Multi-label Graph NN not learning when using custom loss function

Hello all, I am trying to create a Graph Multi-label NN. The context is to predict the side-effects of drugs on the human body. I am passing in a graph (representing the drug), and my labels are the side-effects it causes encoded into a binary tensor. I am also using a custom loss function that uses word2vec to generate a numerical value representing the degree of similarity between two words. The problem I am facing is that my NN is not learning.

My model:

class GCN(torch.nn.Module):
    def __init__(self, hidden_channels):
        super(GCN, self).__init__()
        torch.manual_seed(12345)
        self.conv1 = GCNConv(9, hidden_channels)
        self.conv2 = GCNConv(hidden_channels, hidden_channels)
        self.conv3 = GCNConv(hidden_channels, hidden_channels)
        self.lin = Linear(hidden_channels, nClasses)
        self.classifier = torch.nn.Sequential(                           
            torch.nn.Sigmoid()
        )

    def forward(self, x, edge_index, batch):
        # 1. Obtain node embeddings 
        x = self.conv1(x, edge_index)
        x = x.relu()
        x = self.conv2(x, edge_index)
        x = x.relu()
        x = self.conv3(x, edge_index)

        # 2. Readout layer
        x = global_mean_pool(x, batch)  # [batch_size, hidden_channels]

        # 3. Apply a final classifier
        x = F.dropout(x, p=0.5, training=self.training)
        x = self.lin(x)
        x = self.classifier(x)
        
        return x

My loss function:

from word2vec_ISOLATED import word2vecModel
def custom_loss_function(output, target):    
    res = []
    for graph_no in range(len(output)): # Iterate through batch
        currOutput = output[graph_no] # Get the output labels
        currTarget = target[graph_no] # Get the target labels

        # For both output and target labels, convert them into the actual strings/words and remove duplicates
        outputWords, targetWords = set(), set()
        for i, val in enumerate(currOutput):
            if val == 0: continue
            sideEffect = sideEffectIDMap[i].split()
            for s in sideEffect: outputWords.add(s)
        for i, val in enumerate(currTarget):
            if val == 0: continue
            sideEffect = sideEffectIDMap[i].split()
            for s in sideEffect: targetWords.add(s)
            
        # For each word in output, compare it to all words in target and save the highest similarity. 
        # 'word2vecModel.wv.similarity(w1,w2)' is the method that uses the word2vec NN to get the similarity.
        currSimilarities = []
        for w1 in outputWords:
            currSimilarities.append(max([word2vecModel.wv.similarity(w1, w2) for w2 in targetWords], default=0))
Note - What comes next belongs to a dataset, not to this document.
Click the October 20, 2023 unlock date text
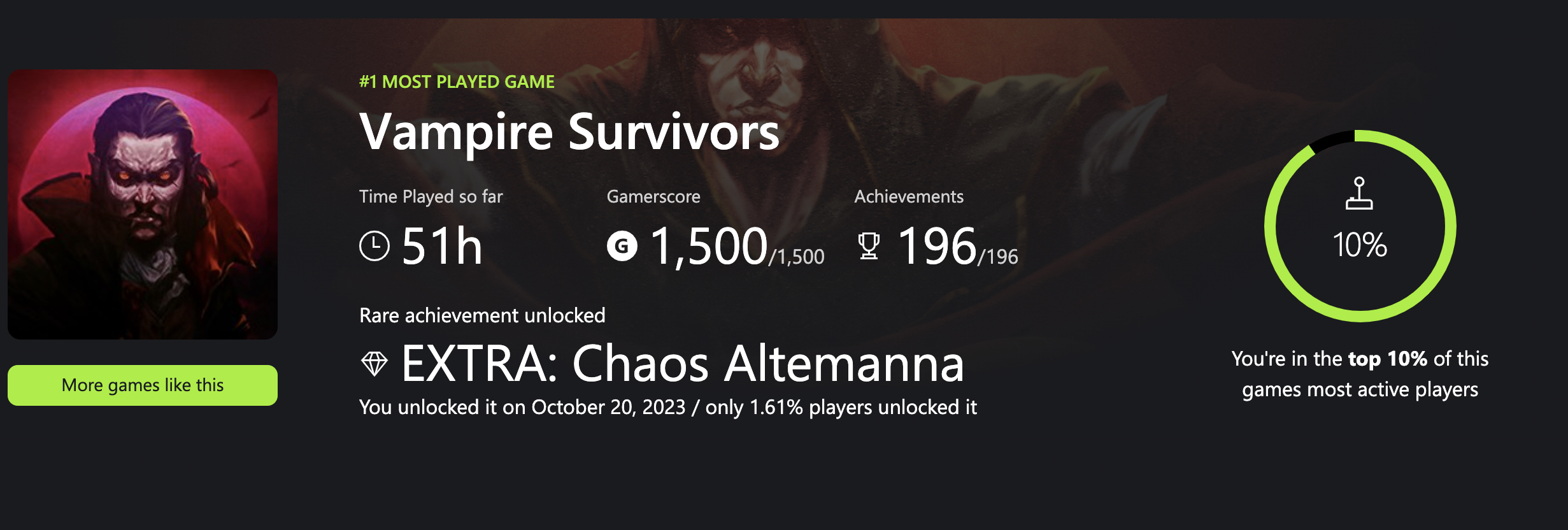This screenshot has width=1568, height=530. click(608, 407)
        # For this graph, save the average similarity of all words        
        res.append(torch.mean(torch.Tensor(currSimilarities)))
    
    # Average across all graphs in the batch, and subtract from 1 as we want the 'loss' instead of the 'similarity'.    
    finalRes = (1-torch.mean(torch.Tensor(res)))**2
    return finalRes

My Training Step:

def train(loader):
    model.train()
    for data in loader:  # Iterate in batches over the training dataset.
        out = model(data.x, data.edge_index, data.batch)  # Perform a single forward pass.
        out.detach().apply_(lambda x: 1 if x >= threshold else 0) # Convert to binary labels depending on if the probability output by sigmoid crosses a certain threshold
        loss = loss_fn(out, data.y)  # Compute the loss. loss_fn = custom_loss_function
        loss.requires_grad = True # Is this step correct?
        loss.backward()  # Derive gradients.
        optimizer.step()  # Update parameters based on gradients.
        optimizer.zero_grad()  # Clear gradients.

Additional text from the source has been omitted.